■ **TEXTO EXTRAÍDO**:
▼
IX Mostra Latino-Americana de Teatro de Grupo

4 de agosto de 2014

É louvável, no texto Dos amores y un bicho, do venezuelano Gustavo Ott, a capacidade do autor de sobrepor elementos em camadas do que constitui o humano, com suas zonas tenebrosas que assustam quando expostas. Mas sua encenação exige, como em Beckett, que esse teatro seja o espaço da essencialidade da linguagem. A montagem da Cia. Experimentus Teatrais, de Itajaí, Santa Catarina, não conseguiu extrair as sutilezas da situação e as personalidades fissuradas dos personagens envolvidos em Dois amores e um bicho, apresentada na IX Mostra Latino-americana de Teatro de Grupo, em São Paulo.

A peça tematiza a intolerância. A partir de uma crítica do dramaturgo ao preconceito homossexual, um dos mais arraigados da humanidade, da submissão da mulher e o desmoronamento do pai como herói.
▲
■ **REGISTROS FORNECIDOS**:
▼
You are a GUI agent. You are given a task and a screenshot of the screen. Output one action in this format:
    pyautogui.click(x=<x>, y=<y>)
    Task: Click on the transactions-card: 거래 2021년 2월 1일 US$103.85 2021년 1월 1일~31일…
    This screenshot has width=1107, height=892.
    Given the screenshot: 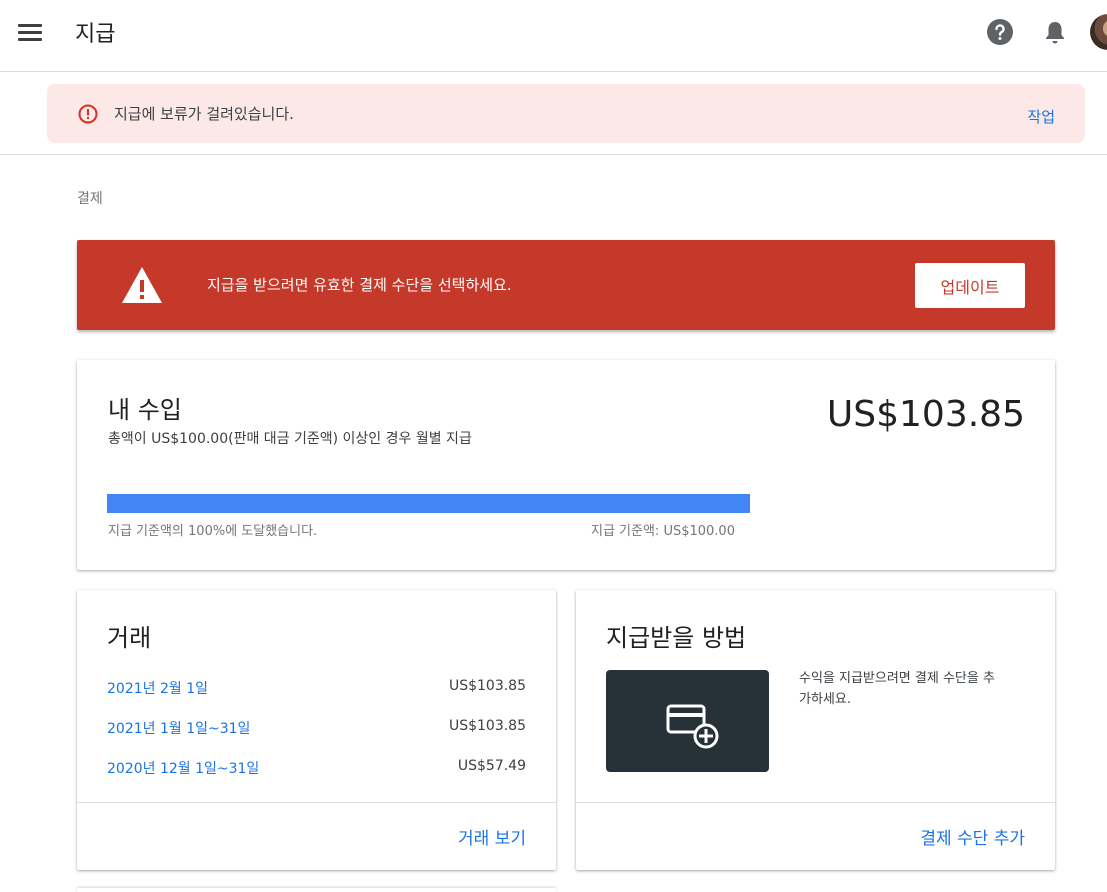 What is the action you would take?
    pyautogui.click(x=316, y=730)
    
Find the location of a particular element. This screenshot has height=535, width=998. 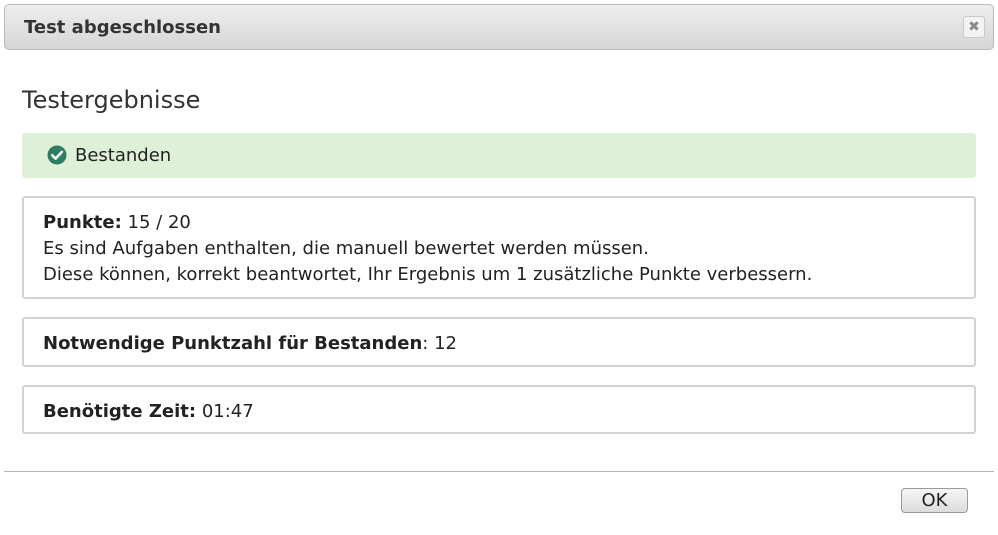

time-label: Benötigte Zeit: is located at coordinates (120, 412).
▲
■ **QUESTÕES PARA RESPONDER**:
A. Transcreva do texto extraído o trecho que vai de "4 de agosto" até "em São Paulo.", incluindo este último.
B. Diga se cada afirmação abaixo está de acordo com o texto extraído e cite as palavras exatas que decidem a resposta. (i) A Cia. Experimentus Teatrais é de Itajaí, Santa Catarina. (ii) Gustavo Ott é argentino. (iii) A peça tematiza a intolerância.
C. Segundo o texto extraído, em que cidade foi apresentada a montagem de Dois amores e um bicho?

■ **RESPOSTAS ÀS TAREFAS**:
A.
4 de agosto de 2014

É louvável, no texto Dos amores y un bicho, do venezuelano Gustavo Ott, a capacidade do autor de sobrepor elementos em camadas do que constitui o humano, com suas zonas tenebrosas que assustam quando expostas. Mas sua encenação exige, como em Beckett, que esse teatro seja o espaço da essencialidade da linguagem. A montagem da Cia. Experimentus Teatrais, de Itajaí, Santa Catarina, não conseguiu extrair as sutilezas da situação e as personalidades fissuradas dos personagens envolvidos em Dois amores e um bicho, apresentada na IX Mostra Latino-americana de Teatro de Grupo, em São Paulo.

B.
(i) Sim. O texto diz: "A montagem da Cia. Experimentus Teatrais, de Itajaí, Santa Catarina".
(ii) Não. O texto diz: "do venezuelano Gustavo Ott".
(iii) Sim. O texto diz: "A peça tematiza a intolerância."

C. Foi apresentada em São Paulo.